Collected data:
Segment Open

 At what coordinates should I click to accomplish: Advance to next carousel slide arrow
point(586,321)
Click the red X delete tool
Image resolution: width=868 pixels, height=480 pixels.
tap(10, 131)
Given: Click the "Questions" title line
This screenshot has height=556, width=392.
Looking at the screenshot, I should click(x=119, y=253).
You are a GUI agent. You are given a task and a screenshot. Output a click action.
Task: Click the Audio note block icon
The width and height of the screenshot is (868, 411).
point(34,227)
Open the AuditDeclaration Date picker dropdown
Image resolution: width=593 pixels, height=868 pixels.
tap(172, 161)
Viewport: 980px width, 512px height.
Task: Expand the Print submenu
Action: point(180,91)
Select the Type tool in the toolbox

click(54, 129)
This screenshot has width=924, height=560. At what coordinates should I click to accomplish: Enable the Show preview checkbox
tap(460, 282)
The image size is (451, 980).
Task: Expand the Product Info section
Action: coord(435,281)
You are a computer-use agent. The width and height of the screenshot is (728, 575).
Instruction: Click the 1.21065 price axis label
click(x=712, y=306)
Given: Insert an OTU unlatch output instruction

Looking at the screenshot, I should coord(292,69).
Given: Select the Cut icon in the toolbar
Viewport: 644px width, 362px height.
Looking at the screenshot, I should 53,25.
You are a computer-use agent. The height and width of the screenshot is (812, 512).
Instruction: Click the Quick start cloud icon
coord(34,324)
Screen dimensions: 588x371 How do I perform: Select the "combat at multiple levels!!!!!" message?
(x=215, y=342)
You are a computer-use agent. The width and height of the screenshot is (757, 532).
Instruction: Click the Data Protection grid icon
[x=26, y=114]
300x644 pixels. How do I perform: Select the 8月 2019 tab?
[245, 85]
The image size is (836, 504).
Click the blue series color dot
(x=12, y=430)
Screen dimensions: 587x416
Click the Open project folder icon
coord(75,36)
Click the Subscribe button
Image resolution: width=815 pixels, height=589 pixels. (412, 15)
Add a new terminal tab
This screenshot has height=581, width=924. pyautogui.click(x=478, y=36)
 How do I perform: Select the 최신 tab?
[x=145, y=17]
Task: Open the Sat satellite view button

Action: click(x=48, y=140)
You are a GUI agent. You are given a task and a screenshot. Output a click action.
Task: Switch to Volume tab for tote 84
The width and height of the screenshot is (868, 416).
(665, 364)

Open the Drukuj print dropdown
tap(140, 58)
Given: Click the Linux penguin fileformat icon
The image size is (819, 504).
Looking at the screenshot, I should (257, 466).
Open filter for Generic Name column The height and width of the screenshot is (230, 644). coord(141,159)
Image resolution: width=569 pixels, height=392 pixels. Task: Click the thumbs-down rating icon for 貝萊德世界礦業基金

Segment Closed

Every entry should be output again exactly as written.

 At what coordinates should I click to accomplish: Advance to next carousel slide arrow
point(586,321)
Click the red X delete tool
Image resolution: width=868 pixels, height=480 pixels.
tap(10, 131)
Given: Click the "Questions" title line
This screenshot has height=556, width=392.
Looking at the screenshot, I should click(x=119, y=253).
You are a GUI agent. You are given a task and a screenshot. Output a click action.
Task: Click the Audio note block icon
The width and height of the screenshot is (868, 411).
point(34,227)
Open the AuditDeclaration Date picker dropdown
Image resolution: width=593 pixels, height=868 pixels.
tap(172, 161)
Viewport: 980px width, 512px height.
Task: Expand the Print submenu
Action: point(180,91)
Select the Type tool in the toolbox

click(54, 129)
This screenshot has width=924, height=560. At what coordinates should I click to accomplish: Enable the Show preview checkbox
tap(460, 282)
The image size is (451, 980).
Task: Expand the Product Info section
Action: coord(435,281)
You are a computer-use agent. The width and height of the screenshot is (728, 575).
Instruction: Click the 1.21065 price axis label
click(x=712, y=306)
Given: Insert an OTU unlatch output instruction

Looking at the screenshot, I should coord(292,69).
Given: Select the Cut icon in the toolbar
Viewport: 644px width, 362px height.
Looking at the screenshot, I should 53,25.
You are a computer-use agent. The height and width of the screenshot is (812, 512).
Instruction: Click the Quick start cloud icon
coord(34,324)
Screen dimensions: 588x371 How do I perform: Select the "combat at multiple levels!!!!!" message?
(x=215, y=342)
You are a computer-use agent. The width and height of the screenshot is (757, 532).
Instruction: Click the Data Protection grid icon
[x=26, y=114]
300x644 pixels. How do I perform: Select the 8月 2019 tab?
[245, 85]
The image size is (836, 504).
Click the blue series color dot
(x=12, y=430)
Screen dimensions: 587x416
Click the Open project folder icon
coord(75,36)
Click the Subscribe button
Image resolution: width=815 pixels, height=589 pixels. (412, 15)
Add a new terminal tab
This screenshot has height=581, width=924. pyautogui.click(x=478, y=36)
 How do I perform: Select the 최신 tab?
[x=145, y=17]
Task: Open the Sat satellite view button

Action: click(x=48, y=140)
You are a GUI agent. You are given a task and a screenshot. Output a click action.
Task: Switch to Volume tab for tote 84
The width and height of the screenshot is (868, 416).
(665, 364)

Open the Drukuj print dropdown
tap(140, 58)
Given: Click the Linux penguin fileformat icon
The image size is (819, 504).
Looking at the screenshot, I should (257, 466).
Open filter for Generic Name column The height and width of the screenshot is (230, 644). coord(141,159)
Image resolution: width=569 pixels, height=392 pixels. Task: Click the thumbs-down rating icon for 貝萊德世界礦業基金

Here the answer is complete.